26 jan The Interesting History of Cutlery
Considering how often cutlery is used, it’s something that is often taken for granted, and we think it deserves a whole lot of appreciation. The exact origins of the cutlery we use today are somewhat of a mystery, so it’s interesting to consider the utensils we use during every meal were created at different points in history by different cultural groups.
As an example, spoons had been used for hundreds of years before being used as part of cutlery collections, carved from a variety of objects (including wood and ivory). Knives derived their origins from hunting, gradually transforming from brutish hunting tools into the slim, elegant utensils we use today.
Developments in recognising manners and etiquette in the 15th and 16th centuries spearheaded social change, causing the aristocracy to begin using utensils during meals. This was the beginning of using cutlery during meals as we know it today. It was with mass production of cutlery in England in the 17th century that allowed this social understanding to spread to the common folk. The industrial age meant that cutlery was truly mass-produced, and so utensils found a place in every home in Britain. Stainless-steel was the next big innovation, supplanting iron and silver as the dominant metals used in cutlery. Eventually, with our cutlery tools perfected, advancements began to be made in terms of aesthetics and alternate materials.

* _Given information_:
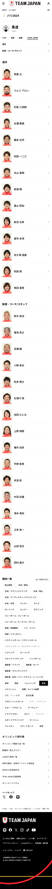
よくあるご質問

* _Task brief_: Reproduce the cutlery history text word for word, from start to finish.

* _Solution to this problem_:
26 jan The Interesting History of Cutlery
Considering how often cutlery is used, it’s something that is often taken for granted, and we think it deserves a whole lot of appreciation. The exact origins of the cutlery we use today are somewhat of a mystery, so it’s interesting to consider the utensils we use during every meal were created at different points in history by different cultural groups.
As an example, spoons had been used for hundreds of years before being used as part of cutlery collections, carved from a variety of objects (including wood and ivory). Knives derived their origins from hunting, gradually transforming from brutish hunting tools into the slim, elegant utensils we use today.
Developments in recognising manners and etiquette in the 15th and 16th centuries spearheaded social change, causing the aristocracy to begin using utensils during meals. This was the beginning of using cutlery during meals as we know it today. It was with mass production of cutlery in England in the 17th century that allowed this social understanding to spread to the common folk. The industrial age meant that cutlery was truly mass-produced, and so utensils found a place in every home in Britain. Stainless-steel was the next big innovation, supplanting iron and silver as the dominant metals used in cutlery. Eventually, with our cutlery tools perfected, advancements began to be made in terms of aesthetics and alternate materials.